Some time later I landed in Yungaburra and again I was very impressed with the place - very smart and tidy in an old-fashioned way with nice cafes and a great bookshop. I tried again here to get a second-hand Oz birdie book and they actually had a suitable one. The lady gave me a few dollars for my little bird book so I was well satisfied, and then she made us capaccinos and we got talking about many interesting things. She asked for my web address so I’ll try not to embarass her but what a lovely and interesting young woman! Her and hubby are managing the shop for his mother who is ill unfortunately, and she is cataloguing (sp?) all the books to put on the internet. I left feeling rejuvenated; some people just have that effect on one. I didn’t even ask for her name so maybe she will let me know for the record?

Some 3km up the Gordonvale road was a left turn for a CP at Lake Eacham, and as it was nearing 4 I decided to go for it. The road to it off the highway was the densest tropical rainforest I’ve seen so far - every square metre packed with trees and plants - most of it appeared inpenetrable, and many of the trees were 50m in height so the road was quite dark. Lots of strange bird calls and small birds of indistinct origin darting to and fro, lots of rustling in the bush. It was another place where I cycled slowly to hopefully take it all in - this is my kind of territory, wall to wall trees and wildlife. I stopped at the scenic viewpoint on the banks of the 1000m or so wide Lake Eacham (which is part of the Crater Lake NP) and again got chatting to a couple from Perth who were about to house-sit for 3 months in Yungaburra.

I eventually arrived at the CP and what a little gem! Tucked away on the edge of the NP among huge trees and the tallest bamboo clumps I’ve ever seen (see pic). Apparently you never get wet under these, I guess the rainwater is conducted down the stems and doesn’t drip? It was only $13 and there’s a full camp kitchen and loads of logs to put on the kitchen fire. And from what I can see there’s not another soul staying here!

Before dinner I went exploring and found a walking track, that could be cycled around too as there are no steps, running for 3km around Lake Eacham. This was just magical - wild, dense and dark forest burbling with birdcall and with occasional flashes of mirror-calm water on the lake. There were some steep bits on the gravelly path but I didn’t have to get off, however I stopped occasionally just to absorb all the ‘jungly’ noises and strange smells both sweet and not so sweet. Brush Turkeys seemed to be everywhere, these are a bird with little fear of man. Various types of fish were swimming in the lake. This hours excursion was another experience of Oz that will stay with me, although I expect to see much more of this ‘proper’ rainforest between here and Cooktown, so the next couple of weeks are going to be interesting.

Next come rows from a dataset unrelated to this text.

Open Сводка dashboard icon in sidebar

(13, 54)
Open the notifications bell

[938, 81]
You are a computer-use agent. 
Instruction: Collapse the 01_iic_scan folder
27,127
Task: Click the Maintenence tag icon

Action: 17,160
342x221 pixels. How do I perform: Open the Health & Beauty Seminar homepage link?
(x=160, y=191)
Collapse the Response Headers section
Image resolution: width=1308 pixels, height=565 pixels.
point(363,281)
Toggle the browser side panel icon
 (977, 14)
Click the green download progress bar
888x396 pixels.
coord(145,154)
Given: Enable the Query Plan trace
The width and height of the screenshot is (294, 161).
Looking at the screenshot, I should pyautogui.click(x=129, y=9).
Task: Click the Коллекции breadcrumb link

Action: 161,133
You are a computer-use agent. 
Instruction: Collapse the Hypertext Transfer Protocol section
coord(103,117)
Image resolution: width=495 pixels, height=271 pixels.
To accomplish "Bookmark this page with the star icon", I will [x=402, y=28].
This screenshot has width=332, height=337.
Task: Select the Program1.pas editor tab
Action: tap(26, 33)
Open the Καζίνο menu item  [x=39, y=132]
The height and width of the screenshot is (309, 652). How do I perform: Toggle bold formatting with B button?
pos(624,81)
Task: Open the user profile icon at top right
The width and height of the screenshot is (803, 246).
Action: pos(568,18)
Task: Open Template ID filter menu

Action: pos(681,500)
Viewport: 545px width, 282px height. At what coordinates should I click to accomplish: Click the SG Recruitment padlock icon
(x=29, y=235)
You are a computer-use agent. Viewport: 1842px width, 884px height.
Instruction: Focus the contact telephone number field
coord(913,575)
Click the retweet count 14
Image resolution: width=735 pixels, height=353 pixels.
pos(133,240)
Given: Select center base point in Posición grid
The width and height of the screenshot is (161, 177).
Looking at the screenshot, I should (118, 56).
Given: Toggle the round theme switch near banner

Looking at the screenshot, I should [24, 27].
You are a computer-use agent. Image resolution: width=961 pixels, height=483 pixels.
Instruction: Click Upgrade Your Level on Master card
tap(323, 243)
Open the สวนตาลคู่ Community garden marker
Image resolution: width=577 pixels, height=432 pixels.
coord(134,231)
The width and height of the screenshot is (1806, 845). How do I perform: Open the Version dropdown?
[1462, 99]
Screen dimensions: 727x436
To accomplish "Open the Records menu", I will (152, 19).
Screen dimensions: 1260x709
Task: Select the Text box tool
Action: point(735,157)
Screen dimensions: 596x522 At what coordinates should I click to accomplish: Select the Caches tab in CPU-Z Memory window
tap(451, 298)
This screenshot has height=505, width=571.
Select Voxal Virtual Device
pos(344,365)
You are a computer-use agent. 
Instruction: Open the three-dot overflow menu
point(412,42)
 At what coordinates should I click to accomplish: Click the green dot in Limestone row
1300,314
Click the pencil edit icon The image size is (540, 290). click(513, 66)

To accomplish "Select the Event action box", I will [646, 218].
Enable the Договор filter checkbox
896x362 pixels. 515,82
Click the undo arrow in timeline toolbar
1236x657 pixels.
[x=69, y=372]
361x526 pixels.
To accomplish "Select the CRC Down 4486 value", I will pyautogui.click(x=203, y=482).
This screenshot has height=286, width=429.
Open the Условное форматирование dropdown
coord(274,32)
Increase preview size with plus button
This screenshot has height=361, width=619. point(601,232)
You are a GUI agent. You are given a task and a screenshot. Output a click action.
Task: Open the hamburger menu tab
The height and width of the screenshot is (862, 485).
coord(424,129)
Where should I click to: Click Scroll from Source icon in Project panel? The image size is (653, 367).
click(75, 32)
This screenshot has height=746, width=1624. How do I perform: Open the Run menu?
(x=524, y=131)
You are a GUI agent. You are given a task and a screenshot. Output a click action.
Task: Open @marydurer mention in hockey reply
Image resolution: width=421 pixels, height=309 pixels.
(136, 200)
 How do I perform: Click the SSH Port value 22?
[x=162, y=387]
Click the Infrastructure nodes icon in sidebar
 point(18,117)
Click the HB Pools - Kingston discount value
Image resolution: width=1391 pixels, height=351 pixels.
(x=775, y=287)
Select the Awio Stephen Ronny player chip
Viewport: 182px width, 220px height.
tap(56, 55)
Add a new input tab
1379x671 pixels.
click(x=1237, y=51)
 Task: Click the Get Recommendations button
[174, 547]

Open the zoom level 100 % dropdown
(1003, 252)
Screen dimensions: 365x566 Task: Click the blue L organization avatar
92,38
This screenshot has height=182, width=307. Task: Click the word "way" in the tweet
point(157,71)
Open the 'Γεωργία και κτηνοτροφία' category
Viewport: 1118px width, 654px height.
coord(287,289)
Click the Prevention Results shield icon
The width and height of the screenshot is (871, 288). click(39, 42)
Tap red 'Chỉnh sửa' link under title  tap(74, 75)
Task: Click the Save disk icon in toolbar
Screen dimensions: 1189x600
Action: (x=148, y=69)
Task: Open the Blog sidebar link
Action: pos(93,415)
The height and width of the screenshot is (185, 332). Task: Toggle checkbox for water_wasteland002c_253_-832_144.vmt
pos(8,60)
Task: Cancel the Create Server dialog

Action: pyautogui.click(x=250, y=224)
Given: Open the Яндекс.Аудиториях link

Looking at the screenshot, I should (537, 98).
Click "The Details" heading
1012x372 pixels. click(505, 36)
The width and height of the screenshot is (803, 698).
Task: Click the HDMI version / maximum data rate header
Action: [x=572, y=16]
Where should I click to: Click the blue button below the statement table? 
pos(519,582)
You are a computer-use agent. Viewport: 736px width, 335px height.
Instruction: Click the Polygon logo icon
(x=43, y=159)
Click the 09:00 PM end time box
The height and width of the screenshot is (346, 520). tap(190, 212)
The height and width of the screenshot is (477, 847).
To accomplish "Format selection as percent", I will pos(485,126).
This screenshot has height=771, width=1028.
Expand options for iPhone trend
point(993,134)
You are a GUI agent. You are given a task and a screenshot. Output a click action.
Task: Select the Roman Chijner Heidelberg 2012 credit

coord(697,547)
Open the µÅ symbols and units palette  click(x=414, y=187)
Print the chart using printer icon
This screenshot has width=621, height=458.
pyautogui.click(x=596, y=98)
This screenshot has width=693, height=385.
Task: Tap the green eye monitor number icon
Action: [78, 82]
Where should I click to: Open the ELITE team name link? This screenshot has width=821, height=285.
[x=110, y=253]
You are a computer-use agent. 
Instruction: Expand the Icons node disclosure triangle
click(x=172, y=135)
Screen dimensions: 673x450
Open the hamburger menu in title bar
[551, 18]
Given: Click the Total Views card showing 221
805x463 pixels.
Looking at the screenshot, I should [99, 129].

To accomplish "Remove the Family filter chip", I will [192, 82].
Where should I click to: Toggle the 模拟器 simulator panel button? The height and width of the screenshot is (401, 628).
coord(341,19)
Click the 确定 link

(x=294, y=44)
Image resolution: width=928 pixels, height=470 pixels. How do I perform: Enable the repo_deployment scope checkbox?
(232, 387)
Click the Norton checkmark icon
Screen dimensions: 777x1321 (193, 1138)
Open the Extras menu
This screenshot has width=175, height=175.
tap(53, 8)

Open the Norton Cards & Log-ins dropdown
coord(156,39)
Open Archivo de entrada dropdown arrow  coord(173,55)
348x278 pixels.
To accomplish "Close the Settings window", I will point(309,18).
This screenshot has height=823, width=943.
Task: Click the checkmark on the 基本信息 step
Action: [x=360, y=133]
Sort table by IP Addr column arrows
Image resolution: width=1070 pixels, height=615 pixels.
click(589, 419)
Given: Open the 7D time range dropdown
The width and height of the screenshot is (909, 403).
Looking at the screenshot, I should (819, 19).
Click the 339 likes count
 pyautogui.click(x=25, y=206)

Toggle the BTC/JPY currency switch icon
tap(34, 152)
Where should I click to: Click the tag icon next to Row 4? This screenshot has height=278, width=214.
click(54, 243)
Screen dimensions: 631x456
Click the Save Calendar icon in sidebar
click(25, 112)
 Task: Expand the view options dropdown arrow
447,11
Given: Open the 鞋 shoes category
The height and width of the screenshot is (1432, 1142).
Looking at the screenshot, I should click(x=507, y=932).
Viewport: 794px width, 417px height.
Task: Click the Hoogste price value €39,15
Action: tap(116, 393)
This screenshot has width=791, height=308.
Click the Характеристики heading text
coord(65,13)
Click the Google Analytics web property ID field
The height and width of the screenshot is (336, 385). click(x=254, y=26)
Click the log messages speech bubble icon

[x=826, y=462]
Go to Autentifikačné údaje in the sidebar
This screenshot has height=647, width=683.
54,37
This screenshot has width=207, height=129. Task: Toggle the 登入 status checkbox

Back at the ranch I showered and did some washing which I hung in the rustic camper’s kitchen, before lighting a log fire in the big hearth and getting diiner, which tonight comprised some fresh French stick from the Malanda bakery with silverside, baby tomatoes and garlic - delicious...and 3 cups of tea.

I’ve decided to stay here at least another day as there is much to see in the nature line. There’s a folder in the kitchen with lots of places to go to see Tree Kangaroos, Platypus, Turtles, Cranes, Brolgas and lots more - all within an hour’s cycle ride. And the caravan park is a delight too. I’ll have to ride the 10km into Malanda though to get some cash as I only have $3 left - I forgot to do this this morning.

Sorry about the sideways pics - I'm on an unfamiliar laptop with different software, so don't know how to rotate them.